BEGIN

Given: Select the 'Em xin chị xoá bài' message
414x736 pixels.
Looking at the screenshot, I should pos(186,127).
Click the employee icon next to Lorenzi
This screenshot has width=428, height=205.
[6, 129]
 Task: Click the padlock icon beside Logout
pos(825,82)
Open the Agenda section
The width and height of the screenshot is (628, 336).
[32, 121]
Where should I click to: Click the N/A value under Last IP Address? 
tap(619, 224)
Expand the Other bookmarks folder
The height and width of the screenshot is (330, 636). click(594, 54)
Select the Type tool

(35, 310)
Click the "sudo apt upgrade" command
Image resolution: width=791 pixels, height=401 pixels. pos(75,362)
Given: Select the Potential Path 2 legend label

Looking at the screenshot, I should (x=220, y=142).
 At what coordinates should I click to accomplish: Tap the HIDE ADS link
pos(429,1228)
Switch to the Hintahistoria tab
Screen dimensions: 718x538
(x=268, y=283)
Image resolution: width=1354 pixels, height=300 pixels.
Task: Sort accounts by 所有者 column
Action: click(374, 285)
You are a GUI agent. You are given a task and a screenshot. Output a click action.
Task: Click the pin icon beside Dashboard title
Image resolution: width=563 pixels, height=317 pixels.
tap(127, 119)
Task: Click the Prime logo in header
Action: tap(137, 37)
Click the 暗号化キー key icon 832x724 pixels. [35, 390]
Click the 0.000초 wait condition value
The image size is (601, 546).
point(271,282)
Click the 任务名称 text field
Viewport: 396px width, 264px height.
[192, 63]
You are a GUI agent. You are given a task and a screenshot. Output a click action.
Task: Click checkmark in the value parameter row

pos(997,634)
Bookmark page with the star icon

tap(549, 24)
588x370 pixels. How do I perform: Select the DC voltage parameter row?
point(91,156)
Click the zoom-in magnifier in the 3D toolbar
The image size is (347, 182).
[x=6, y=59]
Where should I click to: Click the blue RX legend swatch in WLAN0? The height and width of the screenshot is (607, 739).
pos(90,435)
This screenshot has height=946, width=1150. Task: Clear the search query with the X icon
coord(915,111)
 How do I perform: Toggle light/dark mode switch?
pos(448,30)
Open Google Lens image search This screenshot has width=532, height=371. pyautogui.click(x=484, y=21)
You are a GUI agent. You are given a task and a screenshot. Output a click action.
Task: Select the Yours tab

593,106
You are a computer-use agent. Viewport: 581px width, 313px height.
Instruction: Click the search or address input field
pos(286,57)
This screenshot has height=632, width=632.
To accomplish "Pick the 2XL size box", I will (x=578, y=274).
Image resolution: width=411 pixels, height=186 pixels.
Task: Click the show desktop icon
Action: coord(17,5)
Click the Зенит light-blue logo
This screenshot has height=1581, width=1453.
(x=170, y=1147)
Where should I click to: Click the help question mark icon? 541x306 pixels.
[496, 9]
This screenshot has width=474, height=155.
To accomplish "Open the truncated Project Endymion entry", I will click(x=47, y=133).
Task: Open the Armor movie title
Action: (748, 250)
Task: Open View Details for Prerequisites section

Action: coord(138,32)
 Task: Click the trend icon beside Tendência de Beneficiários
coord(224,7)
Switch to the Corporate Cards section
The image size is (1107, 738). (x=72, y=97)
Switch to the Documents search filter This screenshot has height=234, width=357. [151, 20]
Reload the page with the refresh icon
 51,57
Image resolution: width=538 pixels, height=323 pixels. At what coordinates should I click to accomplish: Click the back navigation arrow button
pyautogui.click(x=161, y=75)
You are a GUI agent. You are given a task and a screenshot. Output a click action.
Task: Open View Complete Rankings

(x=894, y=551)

END

_WORK TASK_
Make an exact copy of every record listed above.

_ANSWER FOR THIS EXERCISE_
Given: Select the 'Em xin chị xoá bài' message
414x736 pixels.
Looking at the screenshot, I should pos(186,127).
Click the employee icon next to Lorenzi
This screenshot has width=428, height=205.
[6, 129]
 Task: Click the padlock icon beside Logout
pos(825,82)
Open the Agenda section
The width and height of the screenshot is (628, 336).
[32, 121]
Where should I click to: Click the N/A value under Last IP Address? 
tap(619, 224)
Expand the Other bookmarks folder
The height and width of the screenshot is (330, 636). click(594, 54)
Select the Type tool

(35, 310)
Click the "sudo apt upgrade" command
Image resolution: width=791 pixels, height=401 pixels. pos(75,362)
Given: Select the Potential Path 2 legend label

Looking at the screenshot, I should (x=220, y=142).
 At what coordinates should I click to accomplish: Tap the HIDE ADS link
pos(429,1228)
Switch to the Hintahistoria tab
Screen dimensions: 718x538
(x=268, y=283)
Image resolution: width=1354 pixels, height=300 pixels.
Task: Sort accounts by 所有者 column
Action: click(374, 285)
You are a GUI agent. You are given a task and a screenshot. Output a click action.
Task: Click the pin icon beside Dashboard title
Image resolution: width=563 pixels, height=317 pixels.
tap(127, 119)
Task: Click the Prime logo in header
Action: tap(137, 37)
Click the 暗号化キー key icon 832x724 pixels. [35, 390]
Click the 0.000초 wait condition value
The image size is (601, 546).
point(271,282)
Click the 任务名称 text field
Viewport: 396px width, 264px height.
[192, 63]
You are a GUI agent. You are given a task and a screenshot. Output a click action.
Task: Click checkmark in the value parameter row

pos(997,634)
Bookmark page with the star icon

tap(549, 24)
588x370 pixels. How do I perform: Select the DC voltage parameter row?
point(91,156)
Click the zoom-in magnifier in the 3D toolbar
The image size is (347, 182).
[x=6, y=59]
Where should I click to: Click the blue RX legend swatch in WLAN0? The height and width of the screenshot is (607, 739).
pos(90,435)
This screenshot has height=946, width=1150. Task: Clear the search query with the X icon
coord(915,111)
 How do I perform: Toggle light/dark mode switch?
pos(448,30)
Open Google Lens image search This screenshot has width=532, height=371. pyautogui.click(x=484, y=21)
You are a GUI agent. You are given a task and a screenshot. Output a click action.
Task: Select the Yours tab

593,106
You are a computer-use agent. Viewport: 581px width, 313px height.
Instruction: Click the search or address input field
pos(286,57)
This screenshot has height=632, width=632.
To accomplish "Pick the 2XL size box", I will (x=578, y=274).
Image resolution: width=411 pixels, height=186 pixels.
Task: Click the show desktop icon
Action: coord(17,5)
Click the Зенит light-blue logo
This screenshot has height=1581, width=1453.
(x=170, y=1147)
Where should I click to: Click the help question mark icon? 541x306 pixels.
[496, 9]
This screenshot has width=474, height=155.
To accomplish "Open the truncated Project Endymion entry", I will click(x=47, y=133).
Task: Open the Armor movie title
Action: (748, 250)
Task: Open View Details for Prerequisites section

Action: coord(138,32)
 Task: Click the trend icon beside Tendência de Beneficiários
coord(224,7)
Switch to the Corporate Cards section
The image size is (1107, 738). (x=72, y=97)
Switch to the Documents search filter This screenshot has height=234, width=357. [151, 20]
Reload the page with the refresh icon
 51,57
Image resolution: width=538 pixels, height=323 pixels. At what coordinates should I click to accomplish: Click the back navigation arrow button
pyautogui.click(x=161, y=75)
You are a GUI agent. You are given a task and a screenshot. Output a click action.
Task: Open View Complete Rankings

(x=894, y=551)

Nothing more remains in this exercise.